***** Selected extract *****

Deaf football club from Belfast, Northern Ireland

Belfast Deaf United is the only deaf football club in Northern Ireland and, as of 2020, was playing in the Down Area Winter Football League. One of two deaf football clubs on the island of Ireland, the club play their home matches at the City of Belfast playing fields at Mallusk.

The club was originally known as the Belfast Deaf Mute Football Club and reputedly founded in 1900. The first club chairperson was Francis Maginn, a deaf activist in the early 20th century. Maginn was elected, along with other club officers, at a meeting held in August 1900. In September 1929, the club were admitted to the "Belfast Minor League". The football club played until World War II when, after the war, three local deaf football clubs were formed; Ulster Institute for the Deaf (FP), Kinghan Church (KC) and St Joseph's. After these three clubs folded in the late 1960s, management representatives from each former club got together and decided to form Belfast Deaf United. The new club was formed in 1967.

Belfast Deaf United has played in various football leagues across the Greater Belfast area since its formation, including the Down Area League and the Belfast District Football League. The club has also participated in the annual British Deaf Cup, a tournament which involves the top deaf football clubs across the United Kingdom. Competing in the British Deaf Cup on several occasions, the club won the competition in 2011, 2012 and 2014. A number of club members have also represented Ireland at the Deaflympics.

*****

• **What to do**
A - Check each statement against the text about Belfast Deaf United and answer yes or no, quoting the words of the text that decide it. (i) Francis Maginn was the club's first chairperson. (ii) Belfast Deaf United is one of three deaf football clubs on the island of Ireland. (iii) The club won the British Deaf Cup in 2013.
B - According to the text about Belfast Deaf United, which three local deaf football clubs were formed after World War II?

***** Supplied records *****

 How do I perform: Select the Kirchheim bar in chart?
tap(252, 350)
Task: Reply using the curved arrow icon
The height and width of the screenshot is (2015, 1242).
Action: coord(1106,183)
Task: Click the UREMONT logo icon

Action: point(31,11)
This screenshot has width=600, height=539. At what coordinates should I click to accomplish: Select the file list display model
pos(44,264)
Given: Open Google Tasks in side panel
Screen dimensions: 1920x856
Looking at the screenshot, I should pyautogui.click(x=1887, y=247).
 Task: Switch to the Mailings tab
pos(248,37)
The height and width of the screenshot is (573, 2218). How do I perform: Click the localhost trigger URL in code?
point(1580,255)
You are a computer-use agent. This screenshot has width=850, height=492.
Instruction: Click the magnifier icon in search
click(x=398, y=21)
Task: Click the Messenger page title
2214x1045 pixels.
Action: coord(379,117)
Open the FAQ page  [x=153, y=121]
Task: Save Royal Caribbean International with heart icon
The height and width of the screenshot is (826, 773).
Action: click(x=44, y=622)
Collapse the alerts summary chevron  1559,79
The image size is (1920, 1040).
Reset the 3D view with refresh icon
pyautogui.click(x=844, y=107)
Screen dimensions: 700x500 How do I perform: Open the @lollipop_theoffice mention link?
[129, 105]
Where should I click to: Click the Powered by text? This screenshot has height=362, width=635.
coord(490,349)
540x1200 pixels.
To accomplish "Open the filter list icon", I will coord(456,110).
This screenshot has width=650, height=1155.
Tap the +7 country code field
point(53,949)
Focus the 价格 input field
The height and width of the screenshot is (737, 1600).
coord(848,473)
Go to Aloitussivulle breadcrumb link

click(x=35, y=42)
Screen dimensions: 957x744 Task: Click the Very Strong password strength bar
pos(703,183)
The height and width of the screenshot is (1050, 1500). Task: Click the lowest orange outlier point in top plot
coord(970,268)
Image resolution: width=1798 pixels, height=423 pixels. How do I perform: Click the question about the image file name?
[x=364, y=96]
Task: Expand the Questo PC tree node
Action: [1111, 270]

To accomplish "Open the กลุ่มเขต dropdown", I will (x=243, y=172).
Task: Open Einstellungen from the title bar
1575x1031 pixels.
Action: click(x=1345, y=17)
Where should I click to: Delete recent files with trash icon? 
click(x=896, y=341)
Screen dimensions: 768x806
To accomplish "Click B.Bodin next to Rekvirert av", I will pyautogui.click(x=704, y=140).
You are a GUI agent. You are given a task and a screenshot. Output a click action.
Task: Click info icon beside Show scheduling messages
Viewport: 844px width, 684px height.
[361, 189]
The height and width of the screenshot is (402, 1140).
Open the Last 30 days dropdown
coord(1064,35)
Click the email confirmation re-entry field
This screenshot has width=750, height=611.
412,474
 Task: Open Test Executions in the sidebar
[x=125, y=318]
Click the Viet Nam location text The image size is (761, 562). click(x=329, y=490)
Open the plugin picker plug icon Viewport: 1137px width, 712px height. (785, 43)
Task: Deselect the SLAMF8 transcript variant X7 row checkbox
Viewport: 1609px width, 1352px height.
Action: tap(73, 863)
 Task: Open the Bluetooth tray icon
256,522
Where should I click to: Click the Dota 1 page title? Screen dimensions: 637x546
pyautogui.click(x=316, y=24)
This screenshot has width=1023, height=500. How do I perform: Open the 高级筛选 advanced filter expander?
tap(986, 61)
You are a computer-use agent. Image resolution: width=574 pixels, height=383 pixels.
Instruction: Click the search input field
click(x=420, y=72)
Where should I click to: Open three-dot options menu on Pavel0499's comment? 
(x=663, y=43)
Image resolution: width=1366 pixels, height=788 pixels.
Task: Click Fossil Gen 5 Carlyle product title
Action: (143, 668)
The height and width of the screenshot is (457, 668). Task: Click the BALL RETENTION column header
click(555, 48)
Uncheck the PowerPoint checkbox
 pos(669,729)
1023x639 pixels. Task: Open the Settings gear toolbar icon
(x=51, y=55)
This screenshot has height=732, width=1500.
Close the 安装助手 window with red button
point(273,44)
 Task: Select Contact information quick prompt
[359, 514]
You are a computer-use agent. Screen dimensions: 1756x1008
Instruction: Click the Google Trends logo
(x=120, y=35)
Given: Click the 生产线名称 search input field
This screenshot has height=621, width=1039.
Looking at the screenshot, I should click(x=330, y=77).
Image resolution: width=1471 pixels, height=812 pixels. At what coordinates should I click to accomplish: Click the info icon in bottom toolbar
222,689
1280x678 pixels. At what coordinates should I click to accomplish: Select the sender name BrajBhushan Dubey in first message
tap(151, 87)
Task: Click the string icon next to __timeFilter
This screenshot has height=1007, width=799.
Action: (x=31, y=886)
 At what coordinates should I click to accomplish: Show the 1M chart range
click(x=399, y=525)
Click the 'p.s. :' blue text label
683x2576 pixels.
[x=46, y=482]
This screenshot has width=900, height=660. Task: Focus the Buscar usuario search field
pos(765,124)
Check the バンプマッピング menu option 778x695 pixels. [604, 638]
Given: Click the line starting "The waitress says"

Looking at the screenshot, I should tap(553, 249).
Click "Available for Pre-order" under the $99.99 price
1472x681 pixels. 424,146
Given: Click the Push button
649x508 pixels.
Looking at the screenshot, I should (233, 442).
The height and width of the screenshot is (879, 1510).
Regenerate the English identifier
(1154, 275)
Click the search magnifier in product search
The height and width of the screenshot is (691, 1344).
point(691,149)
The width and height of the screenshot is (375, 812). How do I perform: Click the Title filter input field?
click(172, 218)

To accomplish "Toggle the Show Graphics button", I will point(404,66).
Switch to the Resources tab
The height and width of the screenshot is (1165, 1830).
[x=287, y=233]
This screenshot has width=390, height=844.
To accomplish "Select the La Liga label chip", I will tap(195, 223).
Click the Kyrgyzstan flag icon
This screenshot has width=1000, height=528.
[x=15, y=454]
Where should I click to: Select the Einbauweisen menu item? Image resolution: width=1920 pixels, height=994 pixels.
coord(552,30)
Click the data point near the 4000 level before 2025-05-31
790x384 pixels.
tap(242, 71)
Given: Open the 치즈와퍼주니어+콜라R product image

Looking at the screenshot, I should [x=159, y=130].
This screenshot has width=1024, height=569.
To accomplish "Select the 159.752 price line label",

*****

• **Activity answers**
A -
(i) Yes: "The first club chairperson was Francis Maginn"
(ii) No: "One of two deaf football clubs on the island of Ireland"
(iii) No: "the club won the competition in 2011, 2012 and 2014"

B - Ulster Institute for the Deaf (FP), Kinghan Church (KC) and St Joseph's.